| Your instructions |
Display every line below that contains the string "width", reproducing each one in full.

** start **

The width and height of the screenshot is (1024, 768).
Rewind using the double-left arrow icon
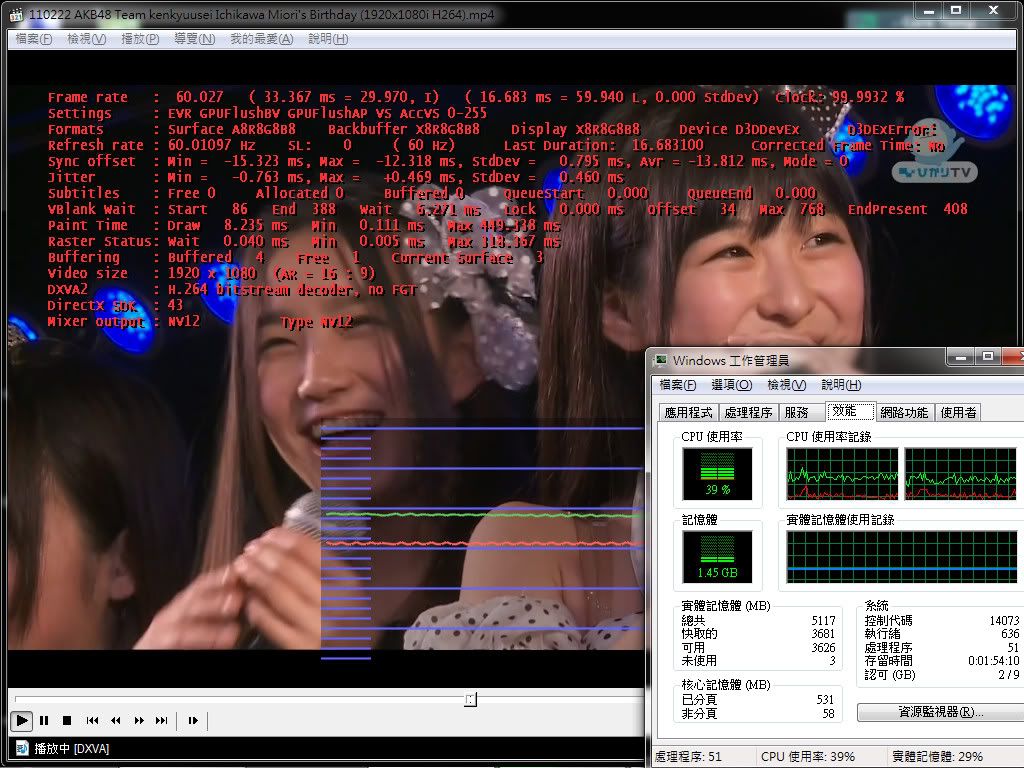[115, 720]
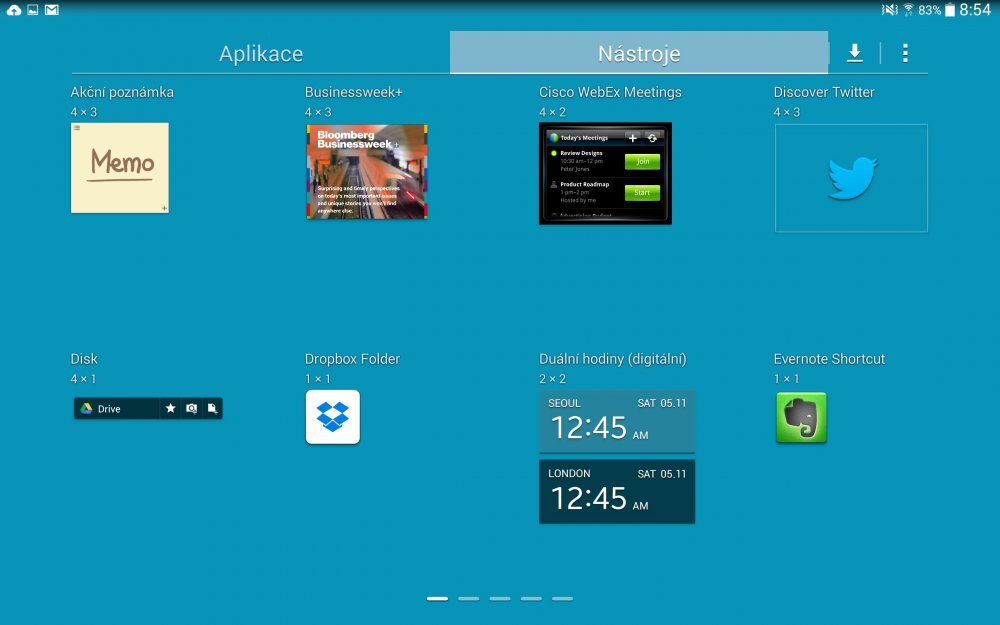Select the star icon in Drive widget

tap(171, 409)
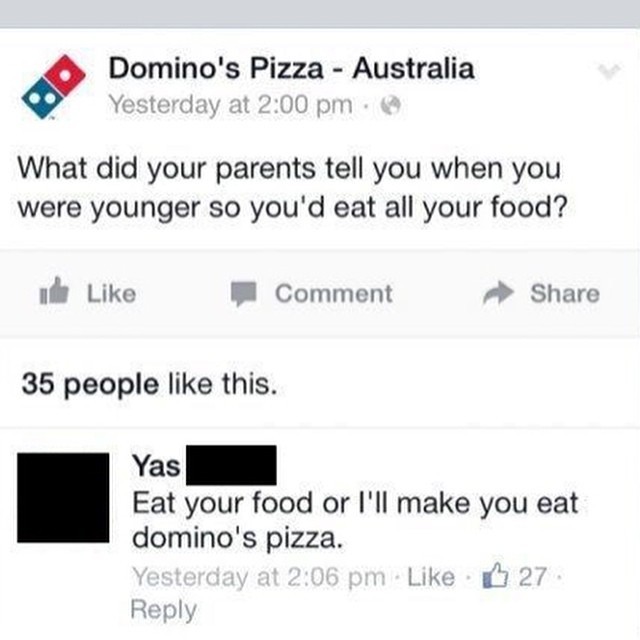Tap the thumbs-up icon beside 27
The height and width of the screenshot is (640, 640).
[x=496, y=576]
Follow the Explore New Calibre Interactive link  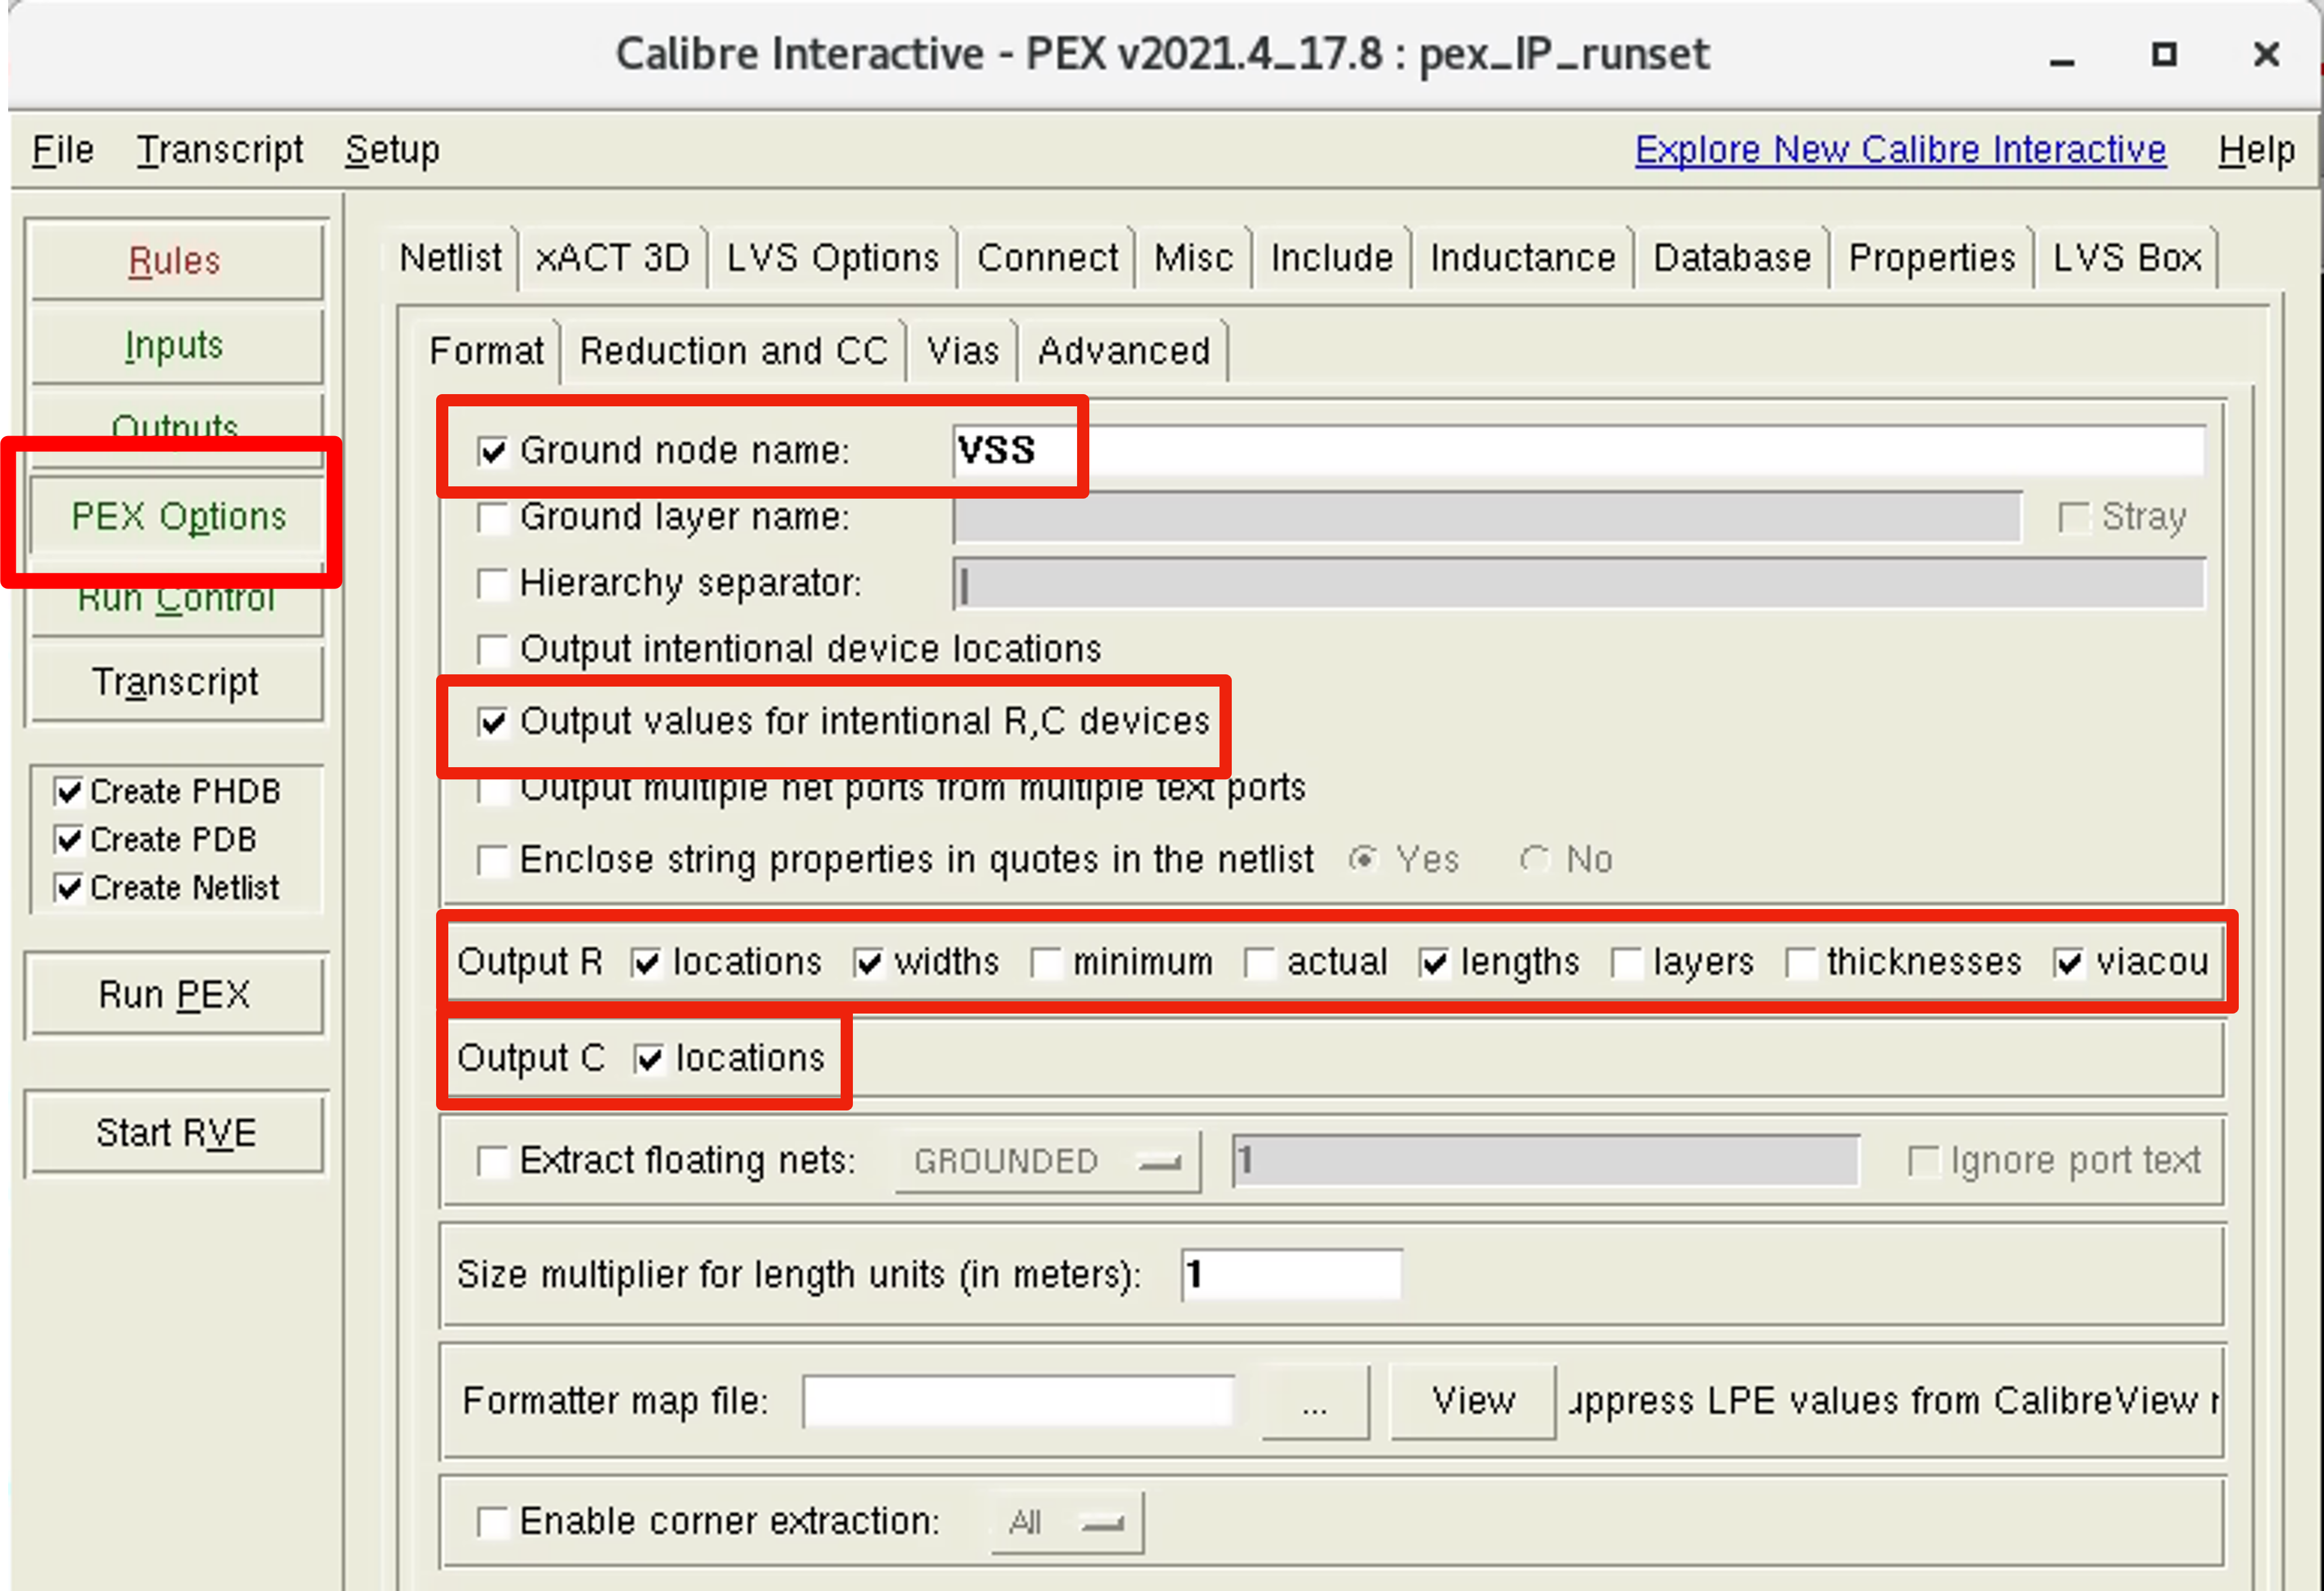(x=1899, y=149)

** end **

| Final answer |
The width and height of the screenshot is (1024, 768).
The height and width of the screenshot is (640, 640).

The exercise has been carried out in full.